MAJOR industrialized economies are far off track in helping the world meet the UN’s global warming target, a monitoring group said yesterday.

Carbon pledges made by 31 economies — members of the Group of Seven and the European Union — mean that by 2030 they will contribute only 30 percent of the effort they should, it said.

Further work is needed to ratchet up commitments, said a report of the Carbon Action Tracker initiative, issued on the sidelines of UN climate talks in Bonn.

Just over six months from now, the 195 countries of the UN Framework Convention on Climate Change are meant to seal a pact to ensure warming is limited to 2 degrees Celsius over pre-industrial times.

Laborious and complex, the talks have been dogged by finger-pointing between rich and poor countries over their share of curbing carbon emissions.

“Ambitious greenhouse-gas reduction proposals by the G7+EU states are central for a successful outcome in Paris,” said the CAT analysis. “These countries are responsible in aggregate for around 30 percent of global greenhouse gases emissions and 40 percent of global GDP.”
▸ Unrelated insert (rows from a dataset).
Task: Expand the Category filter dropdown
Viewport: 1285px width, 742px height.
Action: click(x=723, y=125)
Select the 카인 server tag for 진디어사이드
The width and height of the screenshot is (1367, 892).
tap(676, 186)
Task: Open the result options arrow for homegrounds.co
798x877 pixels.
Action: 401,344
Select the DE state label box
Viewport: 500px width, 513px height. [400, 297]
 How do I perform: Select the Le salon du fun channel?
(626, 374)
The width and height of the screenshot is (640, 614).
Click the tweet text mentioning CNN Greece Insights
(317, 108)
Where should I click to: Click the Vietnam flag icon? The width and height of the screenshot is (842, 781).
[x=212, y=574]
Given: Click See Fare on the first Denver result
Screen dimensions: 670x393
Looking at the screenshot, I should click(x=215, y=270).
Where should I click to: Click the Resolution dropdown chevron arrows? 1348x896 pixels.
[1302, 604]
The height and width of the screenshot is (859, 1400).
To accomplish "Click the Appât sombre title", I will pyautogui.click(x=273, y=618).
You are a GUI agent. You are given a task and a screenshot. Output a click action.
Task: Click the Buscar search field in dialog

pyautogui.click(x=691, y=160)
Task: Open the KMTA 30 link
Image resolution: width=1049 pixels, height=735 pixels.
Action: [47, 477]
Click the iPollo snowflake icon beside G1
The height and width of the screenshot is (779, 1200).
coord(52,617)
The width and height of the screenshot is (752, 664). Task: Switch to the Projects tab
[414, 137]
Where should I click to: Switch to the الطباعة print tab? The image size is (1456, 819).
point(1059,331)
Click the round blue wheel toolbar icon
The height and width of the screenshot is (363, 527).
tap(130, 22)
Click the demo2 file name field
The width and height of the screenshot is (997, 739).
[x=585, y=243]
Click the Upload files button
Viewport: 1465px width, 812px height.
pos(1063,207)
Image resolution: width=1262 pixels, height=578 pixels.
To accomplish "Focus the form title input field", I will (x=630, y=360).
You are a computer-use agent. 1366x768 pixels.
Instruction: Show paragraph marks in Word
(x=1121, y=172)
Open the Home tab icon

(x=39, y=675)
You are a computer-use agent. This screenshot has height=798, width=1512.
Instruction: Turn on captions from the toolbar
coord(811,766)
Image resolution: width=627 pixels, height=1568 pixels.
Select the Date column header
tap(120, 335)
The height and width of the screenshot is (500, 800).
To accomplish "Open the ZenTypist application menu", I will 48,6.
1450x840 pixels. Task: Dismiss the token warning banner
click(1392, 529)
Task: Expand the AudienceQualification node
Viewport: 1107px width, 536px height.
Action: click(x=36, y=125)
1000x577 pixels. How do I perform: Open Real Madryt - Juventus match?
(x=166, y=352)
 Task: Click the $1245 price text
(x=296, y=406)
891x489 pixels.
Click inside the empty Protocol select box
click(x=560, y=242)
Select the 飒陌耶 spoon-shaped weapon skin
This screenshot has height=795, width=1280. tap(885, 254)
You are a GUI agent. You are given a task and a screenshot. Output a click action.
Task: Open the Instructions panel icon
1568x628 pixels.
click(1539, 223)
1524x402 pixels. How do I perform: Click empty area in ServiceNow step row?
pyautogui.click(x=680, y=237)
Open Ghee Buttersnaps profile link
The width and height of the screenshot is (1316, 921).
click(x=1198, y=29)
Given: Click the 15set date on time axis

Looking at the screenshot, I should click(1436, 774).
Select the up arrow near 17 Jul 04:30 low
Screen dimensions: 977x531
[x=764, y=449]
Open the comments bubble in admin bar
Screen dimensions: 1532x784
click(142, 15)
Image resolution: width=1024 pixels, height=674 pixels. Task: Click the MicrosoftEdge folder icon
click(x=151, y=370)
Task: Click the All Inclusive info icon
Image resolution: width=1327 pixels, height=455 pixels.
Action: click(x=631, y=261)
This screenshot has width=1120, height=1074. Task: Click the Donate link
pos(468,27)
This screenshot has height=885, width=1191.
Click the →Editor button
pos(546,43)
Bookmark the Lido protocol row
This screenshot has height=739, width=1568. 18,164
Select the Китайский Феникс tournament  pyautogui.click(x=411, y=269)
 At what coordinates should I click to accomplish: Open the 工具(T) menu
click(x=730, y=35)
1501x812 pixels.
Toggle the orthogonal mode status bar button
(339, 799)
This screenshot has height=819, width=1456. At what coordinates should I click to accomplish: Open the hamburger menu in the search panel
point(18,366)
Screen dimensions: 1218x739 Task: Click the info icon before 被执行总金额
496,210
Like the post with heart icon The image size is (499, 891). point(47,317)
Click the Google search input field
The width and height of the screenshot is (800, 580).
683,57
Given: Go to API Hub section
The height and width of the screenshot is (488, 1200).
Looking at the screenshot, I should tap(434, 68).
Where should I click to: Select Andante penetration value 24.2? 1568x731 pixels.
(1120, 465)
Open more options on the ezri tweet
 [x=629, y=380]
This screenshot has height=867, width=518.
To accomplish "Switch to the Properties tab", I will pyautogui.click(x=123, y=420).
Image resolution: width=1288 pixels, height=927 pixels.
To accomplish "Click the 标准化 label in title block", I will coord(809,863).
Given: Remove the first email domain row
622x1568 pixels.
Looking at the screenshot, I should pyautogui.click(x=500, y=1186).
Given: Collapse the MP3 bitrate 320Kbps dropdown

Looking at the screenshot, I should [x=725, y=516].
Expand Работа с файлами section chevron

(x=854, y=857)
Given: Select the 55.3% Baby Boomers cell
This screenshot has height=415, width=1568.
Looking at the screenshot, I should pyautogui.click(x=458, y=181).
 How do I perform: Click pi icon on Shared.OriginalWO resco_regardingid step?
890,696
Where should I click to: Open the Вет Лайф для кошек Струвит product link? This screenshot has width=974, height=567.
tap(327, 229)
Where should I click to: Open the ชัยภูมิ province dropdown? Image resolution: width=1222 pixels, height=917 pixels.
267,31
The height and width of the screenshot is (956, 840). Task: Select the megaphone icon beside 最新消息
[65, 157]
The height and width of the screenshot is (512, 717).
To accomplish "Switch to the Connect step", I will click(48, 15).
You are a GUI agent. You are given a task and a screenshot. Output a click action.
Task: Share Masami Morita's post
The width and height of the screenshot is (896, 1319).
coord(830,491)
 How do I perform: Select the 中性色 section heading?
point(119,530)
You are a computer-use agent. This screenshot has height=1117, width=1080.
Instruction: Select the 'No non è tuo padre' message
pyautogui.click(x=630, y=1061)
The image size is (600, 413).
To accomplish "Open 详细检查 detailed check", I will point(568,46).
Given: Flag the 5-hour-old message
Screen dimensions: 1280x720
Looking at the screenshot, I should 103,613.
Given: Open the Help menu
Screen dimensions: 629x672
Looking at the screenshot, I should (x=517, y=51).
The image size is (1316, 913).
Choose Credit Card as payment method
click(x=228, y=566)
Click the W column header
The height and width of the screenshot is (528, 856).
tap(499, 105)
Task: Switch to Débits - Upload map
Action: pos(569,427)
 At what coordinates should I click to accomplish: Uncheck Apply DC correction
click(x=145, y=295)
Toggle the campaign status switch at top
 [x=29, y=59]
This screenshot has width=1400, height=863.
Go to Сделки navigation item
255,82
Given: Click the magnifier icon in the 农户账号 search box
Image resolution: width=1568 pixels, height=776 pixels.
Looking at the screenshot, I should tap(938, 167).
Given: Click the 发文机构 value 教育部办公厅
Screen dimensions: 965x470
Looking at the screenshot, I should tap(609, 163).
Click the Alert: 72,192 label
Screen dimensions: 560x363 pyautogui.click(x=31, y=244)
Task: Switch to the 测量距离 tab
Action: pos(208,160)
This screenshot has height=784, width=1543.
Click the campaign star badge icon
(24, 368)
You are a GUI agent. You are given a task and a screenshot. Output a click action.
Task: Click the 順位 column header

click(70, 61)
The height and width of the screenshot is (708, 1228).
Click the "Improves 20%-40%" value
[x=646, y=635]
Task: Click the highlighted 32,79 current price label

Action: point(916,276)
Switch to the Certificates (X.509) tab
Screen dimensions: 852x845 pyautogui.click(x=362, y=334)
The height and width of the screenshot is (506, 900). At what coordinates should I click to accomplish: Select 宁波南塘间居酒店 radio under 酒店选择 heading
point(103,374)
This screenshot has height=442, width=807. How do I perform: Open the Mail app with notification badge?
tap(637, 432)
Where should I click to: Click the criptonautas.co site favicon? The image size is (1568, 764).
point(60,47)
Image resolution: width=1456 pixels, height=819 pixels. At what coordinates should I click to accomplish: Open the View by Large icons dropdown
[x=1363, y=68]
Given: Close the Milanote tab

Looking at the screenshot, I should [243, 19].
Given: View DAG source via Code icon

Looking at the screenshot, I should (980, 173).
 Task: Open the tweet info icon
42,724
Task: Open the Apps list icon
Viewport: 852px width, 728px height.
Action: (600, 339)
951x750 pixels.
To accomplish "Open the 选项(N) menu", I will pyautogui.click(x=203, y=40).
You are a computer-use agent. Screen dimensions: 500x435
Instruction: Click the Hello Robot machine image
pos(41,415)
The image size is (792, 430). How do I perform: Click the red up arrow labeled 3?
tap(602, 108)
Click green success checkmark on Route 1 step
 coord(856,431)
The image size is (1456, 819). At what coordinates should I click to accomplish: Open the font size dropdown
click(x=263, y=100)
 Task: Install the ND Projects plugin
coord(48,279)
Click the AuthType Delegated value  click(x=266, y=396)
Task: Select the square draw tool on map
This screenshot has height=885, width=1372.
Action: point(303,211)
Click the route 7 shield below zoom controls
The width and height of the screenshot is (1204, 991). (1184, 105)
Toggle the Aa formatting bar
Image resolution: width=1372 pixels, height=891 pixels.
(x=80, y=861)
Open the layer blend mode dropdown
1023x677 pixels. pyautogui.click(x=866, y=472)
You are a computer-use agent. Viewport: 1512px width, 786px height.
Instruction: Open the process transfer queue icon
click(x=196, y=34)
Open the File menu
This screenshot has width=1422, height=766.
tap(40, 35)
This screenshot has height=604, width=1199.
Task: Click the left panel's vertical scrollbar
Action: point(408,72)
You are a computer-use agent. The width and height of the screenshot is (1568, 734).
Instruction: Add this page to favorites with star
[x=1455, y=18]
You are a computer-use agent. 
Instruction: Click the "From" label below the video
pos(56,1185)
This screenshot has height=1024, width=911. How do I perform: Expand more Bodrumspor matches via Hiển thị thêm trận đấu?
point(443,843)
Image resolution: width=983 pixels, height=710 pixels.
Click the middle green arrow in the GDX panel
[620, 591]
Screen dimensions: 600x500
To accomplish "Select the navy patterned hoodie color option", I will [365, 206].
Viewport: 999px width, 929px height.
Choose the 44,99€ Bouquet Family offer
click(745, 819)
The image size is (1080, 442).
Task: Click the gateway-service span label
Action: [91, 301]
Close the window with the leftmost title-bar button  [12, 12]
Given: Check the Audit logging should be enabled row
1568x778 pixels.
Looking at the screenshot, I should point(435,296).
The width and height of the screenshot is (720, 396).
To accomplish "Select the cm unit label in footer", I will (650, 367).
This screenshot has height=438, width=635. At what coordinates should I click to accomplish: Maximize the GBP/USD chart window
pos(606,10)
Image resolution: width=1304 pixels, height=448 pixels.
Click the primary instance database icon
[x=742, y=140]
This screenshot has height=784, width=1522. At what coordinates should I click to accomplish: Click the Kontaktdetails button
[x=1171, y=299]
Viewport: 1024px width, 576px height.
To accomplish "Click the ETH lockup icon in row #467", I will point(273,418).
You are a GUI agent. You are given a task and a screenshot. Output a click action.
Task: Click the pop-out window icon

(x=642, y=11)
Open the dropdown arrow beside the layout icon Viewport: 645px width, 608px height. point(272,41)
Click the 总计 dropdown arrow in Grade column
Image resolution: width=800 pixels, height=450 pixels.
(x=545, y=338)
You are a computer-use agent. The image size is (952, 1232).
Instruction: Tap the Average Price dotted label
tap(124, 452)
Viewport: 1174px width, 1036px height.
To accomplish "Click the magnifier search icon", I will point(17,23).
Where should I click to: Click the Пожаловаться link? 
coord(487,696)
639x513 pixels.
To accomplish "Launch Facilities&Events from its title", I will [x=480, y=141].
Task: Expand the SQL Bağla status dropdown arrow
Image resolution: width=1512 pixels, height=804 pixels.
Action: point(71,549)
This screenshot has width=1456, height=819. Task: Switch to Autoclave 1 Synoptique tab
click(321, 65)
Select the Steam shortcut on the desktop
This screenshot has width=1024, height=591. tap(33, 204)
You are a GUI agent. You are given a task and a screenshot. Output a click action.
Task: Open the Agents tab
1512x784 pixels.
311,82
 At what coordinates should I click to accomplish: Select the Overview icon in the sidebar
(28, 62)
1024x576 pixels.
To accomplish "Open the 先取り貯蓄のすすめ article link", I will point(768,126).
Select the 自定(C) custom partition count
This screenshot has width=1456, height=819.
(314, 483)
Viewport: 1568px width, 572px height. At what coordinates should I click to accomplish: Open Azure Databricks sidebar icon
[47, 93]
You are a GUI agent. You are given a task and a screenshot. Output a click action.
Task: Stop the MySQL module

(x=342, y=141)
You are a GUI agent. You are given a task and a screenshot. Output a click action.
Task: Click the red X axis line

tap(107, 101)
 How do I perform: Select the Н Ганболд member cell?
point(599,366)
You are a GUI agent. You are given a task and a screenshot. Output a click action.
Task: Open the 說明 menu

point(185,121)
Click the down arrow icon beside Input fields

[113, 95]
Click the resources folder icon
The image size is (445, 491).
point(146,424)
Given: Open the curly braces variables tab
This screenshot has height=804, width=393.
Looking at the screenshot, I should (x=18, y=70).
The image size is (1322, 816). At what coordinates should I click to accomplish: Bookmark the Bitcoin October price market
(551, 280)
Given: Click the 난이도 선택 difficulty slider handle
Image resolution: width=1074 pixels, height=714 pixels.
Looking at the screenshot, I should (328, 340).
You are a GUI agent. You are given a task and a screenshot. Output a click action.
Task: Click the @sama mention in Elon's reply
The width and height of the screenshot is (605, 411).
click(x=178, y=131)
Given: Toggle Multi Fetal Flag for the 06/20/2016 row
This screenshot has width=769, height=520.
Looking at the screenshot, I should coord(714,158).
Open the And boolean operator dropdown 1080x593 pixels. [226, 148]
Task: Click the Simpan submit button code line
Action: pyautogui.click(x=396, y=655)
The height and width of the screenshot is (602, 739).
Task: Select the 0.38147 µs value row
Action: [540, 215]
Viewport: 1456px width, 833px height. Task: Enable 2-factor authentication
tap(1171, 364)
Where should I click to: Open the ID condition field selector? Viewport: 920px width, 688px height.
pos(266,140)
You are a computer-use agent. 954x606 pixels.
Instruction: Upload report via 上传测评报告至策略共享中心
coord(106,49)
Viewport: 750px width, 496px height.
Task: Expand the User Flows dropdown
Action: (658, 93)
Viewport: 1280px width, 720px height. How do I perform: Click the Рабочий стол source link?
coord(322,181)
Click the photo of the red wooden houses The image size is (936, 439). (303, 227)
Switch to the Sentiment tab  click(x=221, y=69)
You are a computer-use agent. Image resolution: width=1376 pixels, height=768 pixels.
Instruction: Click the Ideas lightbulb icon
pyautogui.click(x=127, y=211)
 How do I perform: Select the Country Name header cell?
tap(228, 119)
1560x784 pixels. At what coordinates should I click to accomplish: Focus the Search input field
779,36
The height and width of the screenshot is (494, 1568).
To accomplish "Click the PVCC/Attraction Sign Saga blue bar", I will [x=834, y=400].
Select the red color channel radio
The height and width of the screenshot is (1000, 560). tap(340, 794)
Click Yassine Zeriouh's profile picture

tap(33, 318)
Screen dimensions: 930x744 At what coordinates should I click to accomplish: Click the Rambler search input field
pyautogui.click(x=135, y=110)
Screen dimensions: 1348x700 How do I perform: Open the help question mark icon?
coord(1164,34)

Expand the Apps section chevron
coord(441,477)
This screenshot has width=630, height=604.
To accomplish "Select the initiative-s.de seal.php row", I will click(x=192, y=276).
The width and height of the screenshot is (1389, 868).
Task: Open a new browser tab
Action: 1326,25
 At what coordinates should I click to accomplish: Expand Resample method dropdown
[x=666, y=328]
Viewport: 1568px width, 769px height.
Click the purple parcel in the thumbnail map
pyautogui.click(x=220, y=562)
The CAT report looked at G7 and EU submissions to a roster of carbon-curbing pledges at the heart of the envisioned post-2020 world climate pact.

Besides the United States, Canada and Japan, G7 members Britain, France, Germany and Italy also belong to the EU.

A team measured the nations’ pledges against a “fair and equitable level of effort” required from the rich world to reach the 2 degrees goal.

By 2025, action by the 31 rich countries would be only 20 percent of the contribution they should be making by that date, CAT said. By 2030, this would be about 30 percent, it added.

The best performer would be the EU bloc, which has vowed to reduce emissions in 2030 to a level 40 percent below that of 1990.

The laggard would be Canada, whose pledge would bring its emissions to just 2 percent below 1990 levels.